■ Goal: Please copy the items from the start through the line containing "(x=75, y=97)", both included, and leave the pictures out of your answer.

+===+

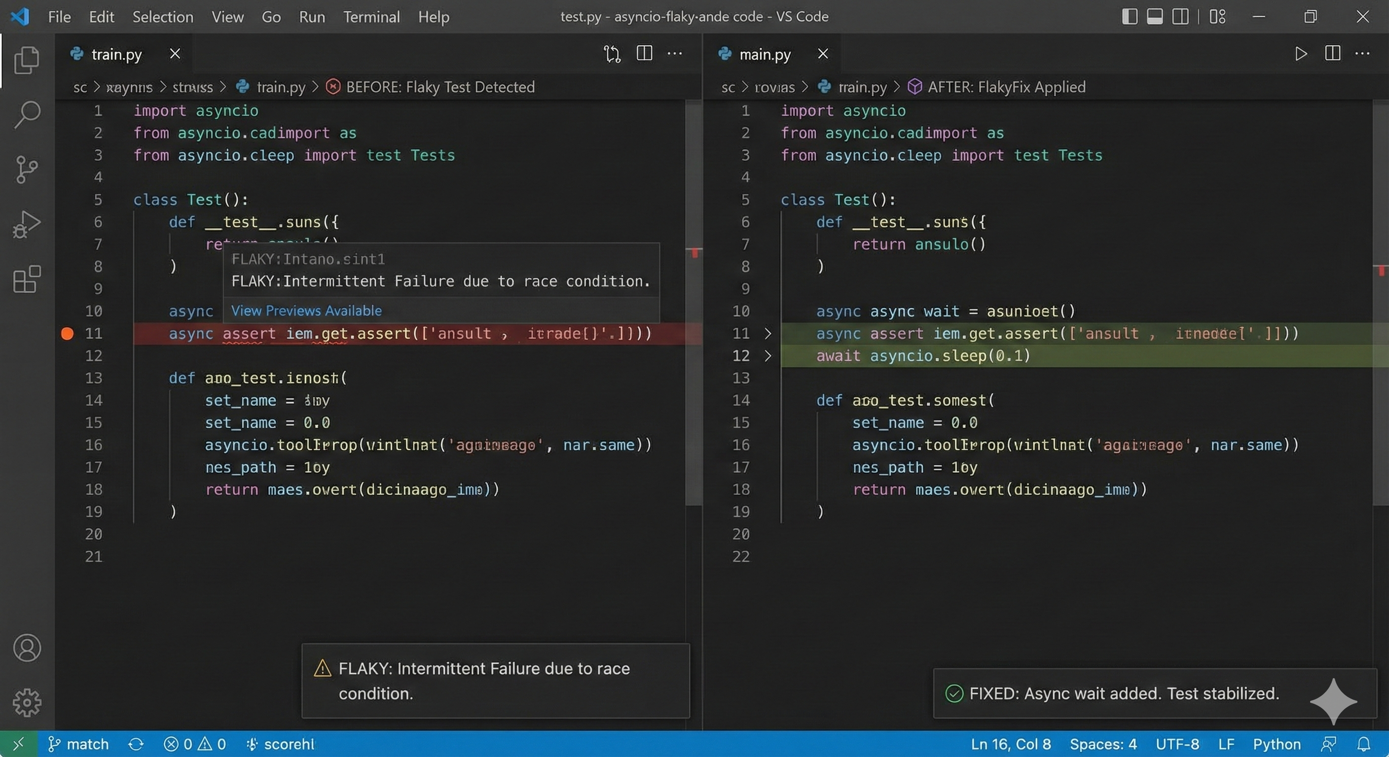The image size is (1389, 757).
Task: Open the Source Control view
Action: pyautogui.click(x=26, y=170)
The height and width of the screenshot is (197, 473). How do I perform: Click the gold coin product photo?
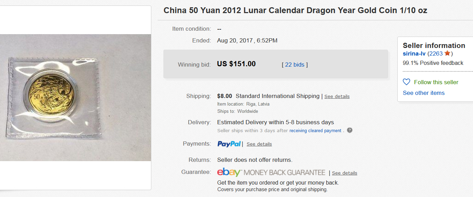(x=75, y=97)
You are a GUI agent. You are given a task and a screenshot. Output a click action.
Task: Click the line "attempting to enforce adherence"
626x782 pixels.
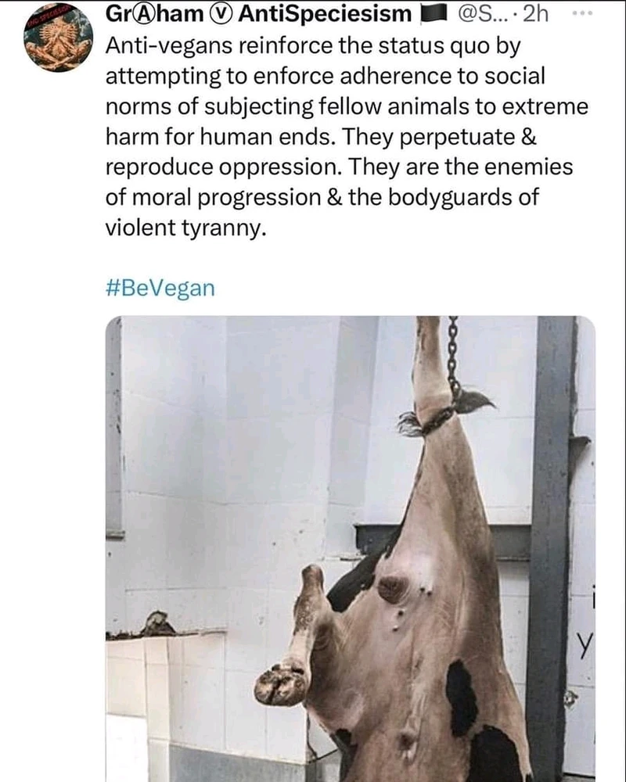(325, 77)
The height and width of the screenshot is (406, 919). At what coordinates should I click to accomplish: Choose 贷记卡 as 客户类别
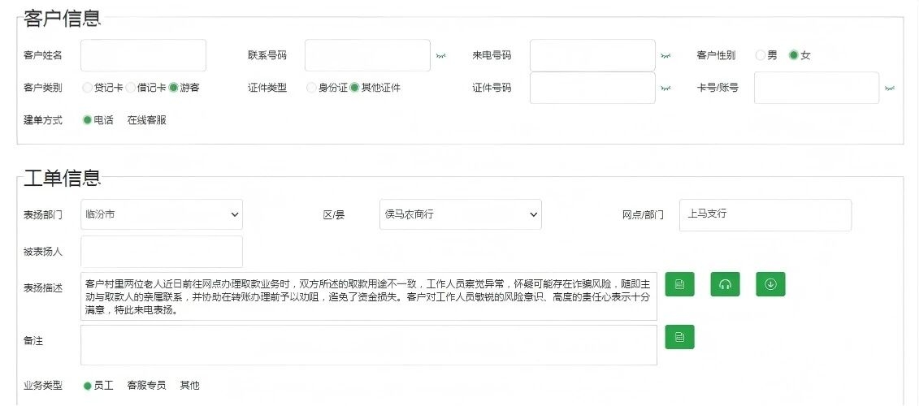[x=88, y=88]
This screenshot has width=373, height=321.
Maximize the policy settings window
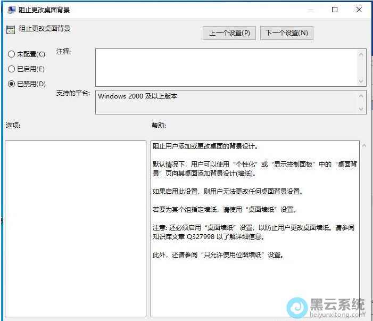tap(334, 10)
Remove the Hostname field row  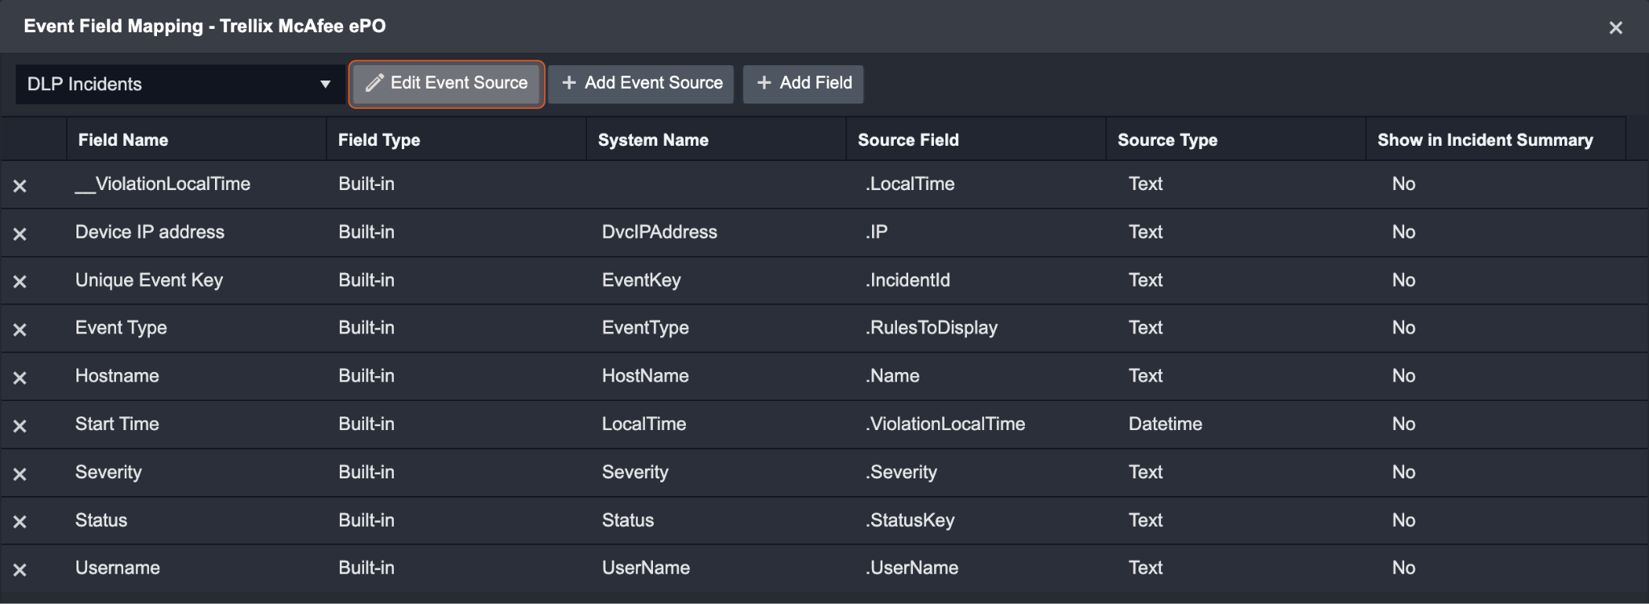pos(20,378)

+===+

■ Result:
The image size is (1389, 757).
Task: Open the Source Control view
Action: pyautogui.click(x=26, y=170)
The height and width of the screenshot is (197, 473). How do I perform: Click the gold coin product photo?
(x=75, y=97)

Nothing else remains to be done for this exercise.